From: Huffington Post
“Romantic love, for me, is a most intoxicating state of being,” photographer Substantia Jones told The Huffington Post. “So I appreciate it having its own holiday.”
Jones is the brilliant mind — and proudly fat body — behind The Adipositivity Project, a photography series encouraging people to love their bodies, no matter its size or shape (adipose means “of or relating to fat”). With her Valentine’s Series, Jones zooms in on couples in love, addressing the lack of representation when it comes to romance and non-conforming bodies.
In her words: “Fat people deserve love and sex and a good, deep hit of the happy, just like everyone else.”
On February 14, when your eyes will be bombarded with predictable, sugary sweet images of heteronormative couples expressing their love via expensive diamonds and mediocre fancy chocolates, Jones offers a radically different vision of love. Real, raw and big. Jones herself has always been a fan of the holiday.
“When I’m in a relationship, I’m cool with it,” she explained. “When I’m not in a relationship, I’m cool with it. I’ve been to V-Day dinners for single friends. I’ve gotten candy and flowers from platonics. You make it what you want it to be. In fact, the finale of this year’s ‘Adipositivity Valentine Series’ is all about celebrating whatever the day means to you, even if that doesn’t include hot monkey love.”
The timely series features a diverse variety of couples getting their romance on — whether posing cheekily in burlesque gear or cuddling gently in the nude. The images, as you might imagine, come with some pretty cute stories as well.
“My two most memorable shoots this year were both for the current ‘Valentine Series,’” Jones explained. “I photographed ‘The Adipositivity Project’’s first ever male couple in their undies during a cold morning on the East River Esplanade. It earned us approving smiles, horn honks (admittedly of unknown sentiment), and thumbs-ups from passersby. And they didn’t even know they were witnessing history being made(ish).”
The second memorable shoot ended not so romantically, with a surprise visit by the NYPD. “The other recent shoot I’ll not soon forget was while photographing the couple with the giant wings painted on the wall behind them.

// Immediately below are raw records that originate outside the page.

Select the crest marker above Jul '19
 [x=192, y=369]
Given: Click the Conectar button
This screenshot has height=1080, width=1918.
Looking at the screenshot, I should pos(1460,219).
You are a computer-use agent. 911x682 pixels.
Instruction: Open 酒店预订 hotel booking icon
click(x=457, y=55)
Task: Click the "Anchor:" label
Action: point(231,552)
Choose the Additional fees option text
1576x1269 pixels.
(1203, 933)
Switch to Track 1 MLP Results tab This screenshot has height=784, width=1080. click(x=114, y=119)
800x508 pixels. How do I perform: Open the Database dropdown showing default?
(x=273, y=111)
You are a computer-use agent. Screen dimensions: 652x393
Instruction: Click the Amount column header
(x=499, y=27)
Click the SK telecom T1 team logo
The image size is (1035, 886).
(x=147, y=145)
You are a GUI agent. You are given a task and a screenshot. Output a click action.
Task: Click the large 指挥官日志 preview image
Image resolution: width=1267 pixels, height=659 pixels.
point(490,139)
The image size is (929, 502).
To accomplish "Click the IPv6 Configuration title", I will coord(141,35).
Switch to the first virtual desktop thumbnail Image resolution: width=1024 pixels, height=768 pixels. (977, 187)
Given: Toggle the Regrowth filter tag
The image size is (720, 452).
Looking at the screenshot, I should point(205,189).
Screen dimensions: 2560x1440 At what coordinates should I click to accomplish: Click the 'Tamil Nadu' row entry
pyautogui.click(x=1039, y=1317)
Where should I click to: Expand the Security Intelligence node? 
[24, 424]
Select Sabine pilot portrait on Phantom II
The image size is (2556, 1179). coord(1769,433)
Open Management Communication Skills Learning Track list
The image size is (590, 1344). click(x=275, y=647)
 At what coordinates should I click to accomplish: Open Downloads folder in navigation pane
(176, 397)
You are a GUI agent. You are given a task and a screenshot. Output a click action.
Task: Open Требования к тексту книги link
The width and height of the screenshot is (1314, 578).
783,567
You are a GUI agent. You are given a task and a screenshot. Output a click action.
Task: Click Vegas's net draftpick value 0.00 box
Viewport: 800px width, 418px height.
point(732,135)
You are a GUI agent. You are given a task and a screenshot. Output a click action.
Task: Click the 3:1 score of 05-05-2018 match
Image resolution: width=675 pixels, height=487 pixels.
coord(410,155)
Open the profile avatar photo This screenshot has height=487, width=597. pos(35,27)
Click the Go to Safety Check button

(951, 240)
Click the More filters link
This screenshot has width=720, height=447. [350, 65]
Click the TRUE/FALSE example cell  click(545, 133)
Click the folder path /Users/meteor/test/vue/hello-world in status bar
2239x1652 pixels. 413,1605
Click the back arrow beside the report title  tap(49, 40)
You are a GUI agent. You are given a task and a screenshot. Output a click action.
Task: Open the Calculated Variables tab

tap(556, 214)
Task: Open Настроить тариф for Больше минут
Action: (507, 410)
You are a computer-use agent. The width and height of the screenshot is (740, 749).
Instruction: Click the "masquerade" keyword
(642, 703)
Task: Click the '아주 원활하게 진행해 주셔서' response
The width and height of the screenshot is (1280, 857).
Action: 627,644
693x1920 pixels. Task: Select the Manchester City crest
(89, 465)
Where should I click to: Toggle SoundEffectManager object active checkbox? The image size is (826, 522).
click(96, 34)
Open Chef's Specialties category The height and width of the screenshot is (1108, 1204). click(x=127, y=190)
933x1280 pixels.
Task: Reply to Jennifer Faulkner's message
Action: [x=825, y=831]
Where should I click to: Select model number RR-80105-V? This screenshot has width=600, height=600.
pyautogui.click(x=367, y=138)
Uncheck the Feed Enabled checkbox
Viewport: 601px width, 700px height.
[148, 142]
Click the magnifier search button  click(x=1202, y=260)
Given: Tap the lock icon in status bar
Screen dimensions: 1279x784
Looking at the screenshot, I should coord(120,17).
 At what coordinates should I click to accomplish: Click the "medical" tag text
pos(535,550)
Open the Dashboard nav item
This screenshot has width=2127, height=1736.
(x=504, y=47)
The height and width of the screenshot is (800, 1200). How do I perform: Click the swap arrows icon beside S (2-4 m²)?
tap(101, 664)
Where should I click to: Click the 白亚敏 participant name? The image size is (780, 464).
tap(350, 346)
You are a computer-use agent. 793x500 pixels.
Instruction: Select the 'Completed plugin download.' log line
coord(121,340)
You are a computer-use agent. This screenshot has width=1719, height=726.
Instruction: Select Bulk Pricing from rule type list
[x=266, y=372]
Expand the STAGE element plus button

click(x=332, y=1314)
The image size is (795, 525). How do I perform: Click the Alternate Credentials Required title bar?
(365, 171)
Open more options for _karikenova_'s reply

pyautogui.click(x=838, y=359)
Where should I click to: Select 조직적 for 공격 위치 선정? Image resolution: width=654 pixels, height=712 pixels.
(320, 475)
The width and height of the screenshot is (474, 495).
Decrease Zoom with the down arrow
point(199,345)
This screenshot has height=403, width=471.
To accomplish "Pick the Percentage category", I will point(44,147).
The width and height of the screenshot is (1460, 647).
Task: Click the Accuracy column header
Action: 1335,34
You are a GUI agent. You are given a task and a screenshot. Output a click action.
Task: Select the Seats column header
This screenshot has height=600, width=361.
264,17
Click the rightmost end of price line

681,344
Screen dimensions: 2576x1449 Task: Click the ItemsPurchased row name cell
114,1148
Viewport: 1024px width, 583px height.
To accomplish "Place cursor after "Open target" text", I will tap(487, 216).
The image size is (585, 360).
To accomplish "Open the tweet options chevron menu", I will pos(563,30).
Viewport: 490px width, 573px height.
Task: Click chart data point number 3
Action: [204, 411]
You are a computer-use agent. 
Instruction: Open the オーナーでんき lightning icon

It was under a rail bridge in Harlem, and we drew a small audience (not unusual), followed by police intervention (also not unusual). But this was the first time an Adipositivity shoot was interrupted by police sirens and flashing lights. The cop was cool about it, saying he appreciated our pursuit of ‘artistic expression.’ But we did have to move along.”
Jones’ work capture all the beauty of V-Day, sans the saccharin of Hallmark cards, stuffed animals and dinner reservations. Through the passion-filled photos, Jones hopes to show the world that, whether or not you’re paying attention, fat people are getting some, thank you very much.
“For every kid whose parent insisted they’d never ‘land’ [eyeroll] a partner unless they lost weight, have a look,” Jones said in an earlier interview with The Huffington Post. “For every fat person who’s let some nimrod convince them their relationship isn’t working because of a jiggly tummy, have a look.”
The images capture pure, happy love, the kind of love that all humans deserve. Couples interested in dropping trou for next year’s “Adipositivity Valentine Series,” contact her at email@example.com. “I promise I’ll be gentle,” she assured. Happy Valentine’s Day, lovers!
"It’s no secret anywhere you look, you see that photography is a commonly used tool for creating body shame. I like to subvert that tool and use it to demystify the fat body."
"In describing the project I often say the project is part fat, part feminism, and part fuck you... People still get upset by nudity. I tell them nudity is not sex, sex is not porn, and porn is not evil. And I find that a lot of people don’t get that. If they see a naked body, they think it should be sexualized or is being sexualized."
"I started taking these pictures and posting them on the website, I soon realized I maybe wasn’t speaking to the general public in the way that I had hoped. But I was speaking to fat people and I immediately starting hearing from fat people from all over the world [and they told] me about body shame, body shame at a level that I had never experienced or even realized existed."
"[I heard] from one woman in particular who told me that the morning she discovered the website was the first morning she had not cried about her body, in memory. And that will stay with me forever and I continue to hear from people telling me these things everyday. So that’s when I realized it’s the subjects themselves that I’m really speaking to and that I need to speak to."
"The rule is, if you promise me you’re fat and you can get to me and my camera, I will photograph you for the Adipositivity Project."